Farewelling Winter

Honouring Yin’s Journey Before Spring’s Rise

 

Yin is fast giving way to Yang as we enter the final phase of Winter and the bumpy, stop, start energies of early Spring and the Wood Element. If we could glance at Winter, now almost dissolving into the distance, we might reflect in terms of its philosophy and insight, its depth and dream-like reimaginings, its tug into the underworld, and all that lies hidden beneath the surface. The biting cold, rain and snow (depending on your altitude), and the discomfort that sends us indoors seem deliberate, here to ask us to examine ourselves beyond the physical experience, and here to guide us into deeper relationship and belonging.

Reflecting on Winter’s Wisdom

As we enter the final weeks of August and the end of the Yin cycle, we acknowledge the end of a period of intense inner work and change, reflecting on where we have thawed the Heart and opened the mind to the ‘More’ that is potential within us come the Spring.

Japanese woodblock of a lighthouse, symbolizing guidance and reflection as Winter’s Yin cycle ends and Spring approaches

Yang Rising: The Transition to Spring

In this closing phase as Yang rises can we honour the intensity of the times; the wildfires, floods and wars, and the equal intensity of our own inner process and rapid evolution, of connection with our Spirit and the deep Waters of our Being? Open to our intuition, psychic sensitivity, emotional maturity, and our own flowing interconnectedness with all that is. Through the journey and introspection of the season, we learn to open and trust our Spiritual side, our compassion and interconnectedness in new and fresh ways, now mirrored starkly against the new Spring and young Wood.
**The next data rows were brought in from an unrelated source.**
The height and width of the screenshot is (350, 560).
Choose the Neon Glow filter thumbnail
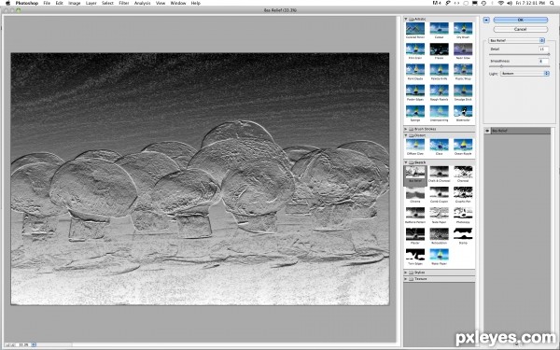click(463, 49)
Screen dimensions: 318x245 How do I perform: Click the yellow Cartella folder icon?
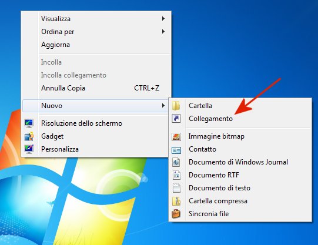pyautogui.click(x=176, y=106)
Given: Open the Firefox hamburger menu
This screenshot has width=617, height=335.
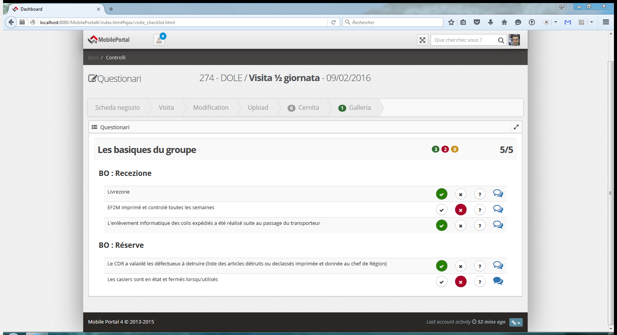Looking at the screenshot, I should point(606,22).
Embracing the Shadow of Winter

In Winter the fluid sensitive aspects of ourselves rise on their own high tide, revealing the inner Sharman that moves us between the visible and invisible realms, and the higher consciousness of the 5th dimension. This is not light work, nor is it always easy and comfortable. The shadow side of the journey into Winter and the Water Element is the kind of Spiritual bypass that is more common than not. A mass escape from the abrasion of the work into social media addiction, denial culture, escapism and withdrawal all refuse the embodiment of Winter and the rite of evolution that it is.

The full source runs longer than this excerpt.